New research shows that the majority – 81 percent – of companies not subject to the EU’s Corporate Sustainability Reporting Directive (CSRD) intend to meet its disclosure requirements in some shape or form.
The survey of more than 2,000 people working in corporate reporting, sustainability or related functions carried out by Workiva also finds that respondents almost unanimously consider meeting the demands of mandates such as the CSRD as the most pressing challenge ahead of them.
Those polled by Workiva say the volume of different requirements they must contend with rank as their top compliance concern; 83 percent also agree that collecting accurate data to fulfil the double-materiality requirements of the CSRD is going to pose a significant challenge to their organizations.
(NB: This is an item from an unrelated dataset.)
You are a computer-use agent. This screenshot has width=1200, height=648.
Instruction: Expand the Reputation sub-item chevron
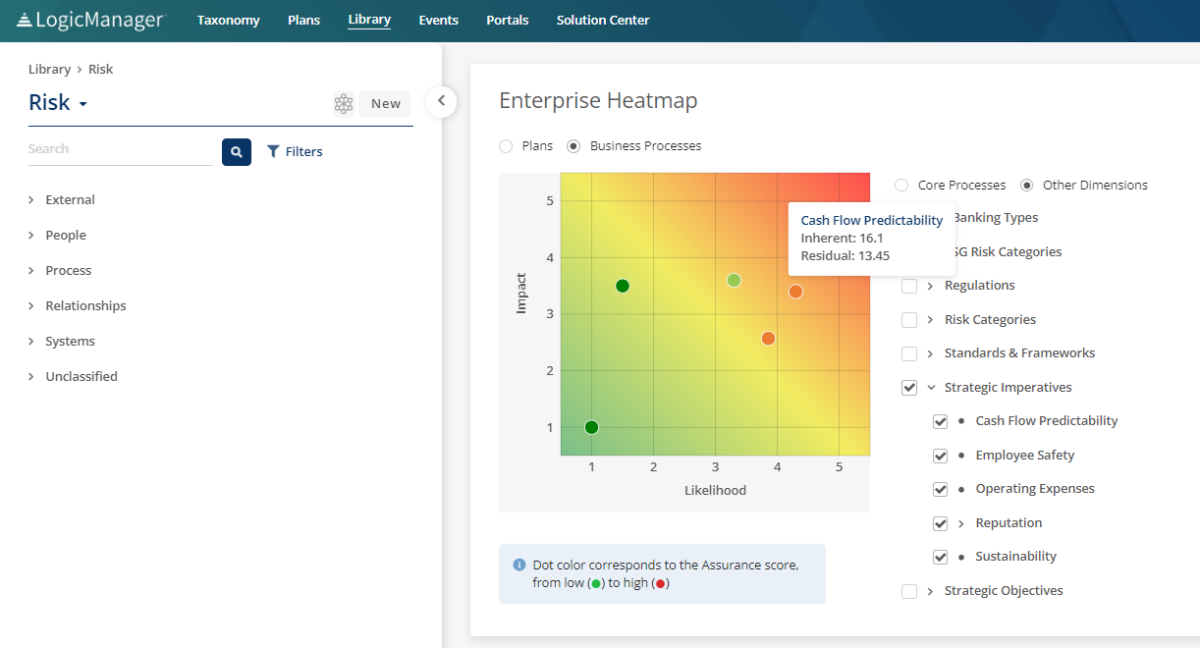pyautogui.click(x=961, y=523)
Nonetheless, almost everyone surveyed agrees it is worth the admin headache: 88 percent of respondents say integrated reporting will have a positive, long-term impact on their organization’s value creation, with the same proportion agreeing that obtaining assurance over ESG data increases the likelihood a company will achieve its goals.
More than four in five (81 percent) of those Workiva polled agree that generative AI will make it easier for them to carry out their reporting role in the next five years. Projects like Alex Annaev’s CSRD Chat tool, which has been trained on reams of data from EU advisory groups and hours of official guidance videos, are already showing how this is possible.
Replacing the Non-Financial Reporting Directive, the CSRD came into force in January 2023 and has applied since the start of this year. For entities reporting in the EU, the implications have been widespread and well cataloged: among other things, there is an emphasis on double-materiality reporting.